James sets up his readers with something they do not do (adultery) in order to accuse them of what they are doing (murder).166 Whatever one thinks “murder” means in James 2:11, the logic of vv. 10–11 only makes sense if murder is something the community is committing.167 Adultery means sexual congress with someone other than one’s spouse, of which (in the logic of James) the community is not guilty. But, when it comes to murder, they are guilty. Does “murder” here mean relational murder, as we see in Jesus’ redefinition (Matt 5:21–22),168 or does it refer to actual bloodshed? The former view fits the context well: the community’s treatment of the poor amounts to what Jesus calls murder in the Sermon on the Mount, which is like what has shaped the need for James to drive home the point that his community are transgressors. Another view is, in my judgment, reasonable even if it stretches the imagination of modern Christian sensitivities. If one factors into the word “murder” James 1:19–21; 4:1–2; and especially 5:6, one could infer that James has in mind actual murders and violence occurring in the community on the part of some hot-headed people who are seeking to establish justice through violence. I consider this interpretation just as likely as the figurative interpretation of “murder.”169 What must be noted is that 5:1–6 connects mistreatment of the poor with murder. Perhaps, and we are pressed to leave this as a suggestion, oppression was leading to the death of poor members of the messianic community, and complicity with the rich on the part of some was contributing to those deaths.

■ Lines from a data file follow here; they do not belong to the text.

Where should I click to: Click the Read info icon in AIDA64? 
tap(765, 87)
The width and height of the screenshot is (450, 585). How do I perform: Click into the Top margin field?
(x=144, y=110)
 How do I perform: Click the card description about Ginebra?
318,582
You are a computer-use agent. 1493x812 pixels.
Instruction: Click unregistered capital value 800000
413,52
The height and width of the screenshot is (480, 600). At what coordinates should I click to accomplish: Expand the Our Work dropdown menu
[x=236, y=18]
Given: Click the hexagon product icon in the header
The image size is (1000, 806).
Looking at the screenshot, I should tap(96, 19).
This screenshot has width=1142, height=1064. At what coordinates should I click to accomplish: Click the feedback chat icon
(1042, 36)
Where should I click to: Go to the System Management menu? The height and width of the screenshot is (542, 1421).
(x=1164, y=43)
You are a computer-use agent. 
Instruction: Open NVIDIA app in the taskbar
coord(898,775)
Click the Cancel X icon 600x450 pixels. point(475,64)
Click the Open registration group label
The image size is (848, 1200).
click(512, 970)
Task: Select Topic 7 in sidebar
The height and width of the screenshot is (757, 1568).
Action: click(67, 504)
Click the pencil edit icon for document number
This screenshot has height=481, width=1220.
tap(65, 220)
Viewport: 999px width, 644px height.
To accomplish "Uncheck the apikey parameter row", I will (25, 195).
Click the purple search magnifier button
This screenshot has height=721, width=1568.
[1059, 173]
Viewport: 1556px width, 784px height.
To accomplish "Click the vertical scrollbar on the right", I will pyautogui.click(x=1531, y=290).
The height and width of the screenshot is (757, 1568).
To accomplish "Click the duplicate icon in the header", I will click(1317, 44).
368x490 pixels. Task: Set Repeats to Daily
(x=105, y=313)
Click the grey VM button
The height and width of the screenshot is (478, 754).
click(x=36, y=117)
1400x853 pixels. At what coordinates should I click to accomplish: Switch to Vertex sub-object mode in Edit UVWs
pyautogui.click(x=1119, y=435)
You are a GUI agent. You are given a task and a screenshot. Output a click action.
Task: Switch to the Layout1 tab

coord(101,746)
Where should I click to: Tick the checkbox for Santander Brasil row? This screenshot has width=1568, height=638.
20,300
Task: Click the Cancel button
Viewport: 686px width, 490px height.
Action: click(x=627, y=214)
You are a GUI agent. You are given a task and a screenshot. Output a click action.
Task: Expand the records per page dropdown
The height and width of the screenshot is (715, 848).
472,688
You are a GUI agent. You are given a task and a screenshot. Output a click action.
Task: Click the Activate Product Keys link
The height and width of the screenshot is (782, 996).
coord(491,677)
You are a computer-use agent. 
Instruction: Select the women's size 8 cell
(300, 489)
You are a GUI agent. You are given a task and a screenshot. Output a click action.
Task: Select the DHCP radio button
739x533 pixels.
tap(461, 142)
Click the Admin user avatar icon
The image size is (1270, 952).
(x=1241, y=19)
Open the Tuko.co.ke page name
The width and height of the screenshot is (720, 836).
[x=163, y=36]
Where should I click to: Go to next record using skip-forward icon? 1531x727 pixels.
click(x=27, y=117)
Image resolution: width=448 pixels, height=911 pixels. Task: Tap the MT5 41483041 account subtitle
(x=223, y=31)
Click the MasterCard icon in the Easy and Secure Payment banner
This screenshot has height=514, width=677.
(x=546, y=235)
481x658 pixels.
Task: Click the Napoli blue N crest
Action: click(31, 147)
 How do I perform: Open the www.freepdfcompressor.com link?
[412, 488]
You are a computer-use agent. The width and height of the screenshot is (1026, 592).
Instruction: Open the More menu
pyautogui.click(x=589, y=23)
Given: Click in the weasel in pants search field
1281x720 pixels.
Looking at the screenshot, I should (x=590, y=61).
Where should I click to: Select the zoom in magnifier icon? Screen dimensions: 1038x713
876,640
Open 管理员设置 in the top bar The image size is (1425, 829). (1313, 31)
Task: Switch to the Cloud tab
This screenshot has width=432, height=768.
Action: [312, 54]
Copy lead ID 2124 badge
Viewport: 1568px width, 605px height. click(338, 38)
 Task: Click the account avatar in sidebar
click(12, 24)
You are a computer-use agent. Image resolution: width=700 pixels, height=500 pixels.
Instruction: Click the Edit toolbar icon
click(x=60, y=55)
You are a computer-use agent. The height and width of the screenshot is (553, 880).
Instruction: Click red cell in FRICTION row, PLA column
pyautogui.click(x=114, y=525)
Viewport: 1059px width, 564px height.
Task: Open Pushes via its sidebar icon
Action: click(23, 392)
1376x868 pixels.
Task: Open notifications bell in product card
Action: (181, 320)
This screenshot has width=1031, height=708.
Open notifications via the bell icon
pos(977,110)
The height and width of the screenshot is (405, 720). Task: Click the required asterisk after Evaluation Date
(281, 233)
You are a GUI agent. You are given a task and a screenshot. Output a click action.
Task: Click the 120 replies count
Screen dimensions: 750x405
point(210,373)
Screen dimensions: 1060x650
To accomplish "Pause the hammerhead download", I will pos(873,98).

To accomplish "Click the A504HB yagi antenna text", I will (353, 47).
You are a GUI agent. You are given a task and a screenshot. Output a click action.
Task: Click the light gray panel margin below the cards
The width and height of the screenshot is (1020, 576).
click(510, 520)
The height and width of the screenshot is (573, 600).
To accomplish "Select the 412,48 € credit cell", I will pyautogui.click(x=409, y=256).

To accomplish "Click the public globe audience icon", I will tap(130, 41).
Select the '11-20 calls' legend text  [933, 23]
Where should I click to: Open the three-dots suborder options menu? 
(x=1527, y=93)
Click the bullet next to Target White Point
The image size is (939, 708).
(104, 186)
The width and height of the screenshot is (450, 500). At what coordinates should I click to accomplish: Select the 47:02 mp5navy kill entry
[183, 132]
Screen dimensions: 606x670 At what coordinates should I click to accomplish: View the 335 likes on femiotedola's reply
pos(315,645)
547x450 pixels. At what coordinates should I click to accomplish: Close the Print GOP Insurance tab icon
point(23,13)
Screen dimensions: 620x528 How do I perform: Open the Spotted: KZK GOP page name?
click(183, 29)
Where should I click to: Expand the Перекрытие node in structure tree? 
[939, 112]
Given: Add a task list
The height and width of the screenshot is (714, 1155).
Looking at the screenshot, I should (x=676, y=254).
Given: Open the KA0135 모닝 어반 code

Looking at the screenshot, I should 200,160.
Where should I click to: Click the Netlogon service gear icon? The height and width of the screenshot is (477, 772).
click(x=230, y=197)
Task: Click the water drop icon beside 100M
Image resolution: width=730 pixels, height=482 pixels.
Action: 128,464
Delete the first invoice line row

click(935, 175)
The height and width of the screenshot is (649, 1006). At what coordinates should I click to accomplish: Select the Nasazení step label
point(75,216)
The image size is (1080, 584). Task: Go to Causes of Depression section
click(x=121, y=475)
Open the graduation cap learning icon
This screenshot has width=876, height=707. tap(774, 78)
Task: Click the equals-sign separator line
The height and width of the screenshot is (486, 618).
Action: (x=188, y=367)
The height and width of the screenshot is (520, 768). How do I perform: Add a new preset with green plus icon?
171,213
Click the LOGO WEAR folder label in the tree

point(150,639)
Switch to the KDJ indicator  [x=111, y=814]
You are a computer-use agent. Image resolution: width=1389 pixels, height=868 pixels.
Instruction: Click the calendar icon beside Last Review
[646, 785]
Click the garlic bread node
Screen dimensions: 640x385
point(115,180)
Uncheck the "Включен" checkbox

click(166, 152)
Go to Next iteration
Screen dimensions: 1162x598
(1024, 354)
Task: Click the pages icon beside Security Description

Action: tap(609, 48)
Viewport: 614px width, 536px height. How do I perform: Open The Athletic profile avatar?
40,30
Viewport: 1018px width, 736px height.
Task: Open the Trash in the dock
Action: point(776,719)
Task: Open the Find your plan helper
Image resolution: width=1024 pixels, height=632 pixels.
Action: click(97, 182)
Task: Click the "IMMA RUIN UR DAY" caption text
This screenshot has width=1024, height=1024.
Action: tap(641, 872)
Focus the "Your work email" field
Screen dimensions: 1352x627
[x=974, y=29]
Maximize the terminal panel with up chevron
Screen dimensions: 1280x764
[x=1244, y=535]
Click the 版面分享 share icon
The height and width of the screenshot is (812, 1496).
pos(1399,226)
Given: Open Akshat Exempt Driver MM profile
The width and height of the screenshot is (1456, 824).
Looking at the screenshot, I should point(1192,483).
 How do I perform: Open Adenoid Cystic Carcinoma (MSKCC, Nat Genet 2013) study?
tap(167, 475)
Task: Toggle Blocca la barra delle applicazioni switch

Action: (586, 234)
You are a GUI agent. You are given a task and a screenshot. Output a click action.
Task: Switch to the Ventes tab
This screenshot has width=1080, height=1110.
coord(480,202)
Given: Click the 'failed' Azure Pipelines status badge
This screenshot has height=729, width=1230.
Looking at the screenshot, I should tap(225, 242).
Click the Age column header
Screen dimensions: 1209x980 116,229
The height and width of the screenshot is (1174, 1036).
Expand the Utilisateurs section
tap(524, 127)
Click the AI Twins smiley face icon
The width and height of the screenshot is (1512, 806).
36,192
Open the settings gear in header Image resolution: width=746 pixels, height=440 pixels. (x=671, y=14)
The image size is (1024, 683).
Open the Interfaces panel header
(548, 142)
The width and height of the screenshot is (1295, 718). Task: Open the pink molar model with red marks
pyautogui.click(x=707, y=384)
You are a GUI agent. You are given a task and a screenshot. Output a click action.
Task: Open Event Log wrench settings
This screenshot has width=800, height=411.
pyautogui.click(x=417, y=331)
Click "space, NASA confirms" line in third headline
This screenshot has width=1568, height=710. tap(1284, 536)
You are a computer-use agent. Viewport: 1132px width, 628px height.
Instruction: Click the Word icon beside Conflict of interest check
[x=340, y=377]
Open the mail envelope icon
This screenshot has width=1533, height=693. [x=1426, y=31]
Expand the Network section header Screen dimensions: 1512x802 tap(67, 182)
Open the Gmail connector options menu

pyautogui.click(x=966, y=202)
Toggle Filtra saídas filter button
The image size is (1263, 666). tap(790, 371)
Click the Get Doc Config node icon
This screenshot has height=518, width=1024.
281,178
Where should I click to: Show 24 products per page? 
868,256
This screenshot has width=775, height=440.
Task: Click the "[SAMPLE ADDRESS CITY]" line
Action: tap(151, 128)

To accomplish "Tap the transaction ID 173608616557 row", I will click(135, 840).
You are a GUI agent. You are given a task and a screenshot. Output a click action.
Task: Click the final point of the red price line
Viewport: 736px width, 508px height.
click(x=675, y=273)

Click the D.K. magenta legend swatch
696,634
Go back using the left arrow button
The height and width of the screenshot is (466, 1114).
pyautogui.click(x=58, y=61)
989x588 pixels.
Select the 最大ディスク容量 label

The logic now comes to its intended goal: as 2:9 accused the community of being “transgressors,” now James concludes that, if an individual is not an adulterer but is a murderer, that person has “become a transgressor of the law.” It is worth observing that, if taken simply at face value, James’s point is curiously weak: Does anyone doubt that a murderer is a transgressor of the Law? But he is saying more than what we find at face value. His rhetorical intent is to label the community with a genuine legal status; his goal is to show that they are transgressors of the Law so that he can move them from their current behaviors to another level. Labeling them as “transgressors” has been his intent since he digressed at 2:10. His intent clear and his point now made, James can move on to exhort the community to more circumspect Christian behavior in their treatment of the poor.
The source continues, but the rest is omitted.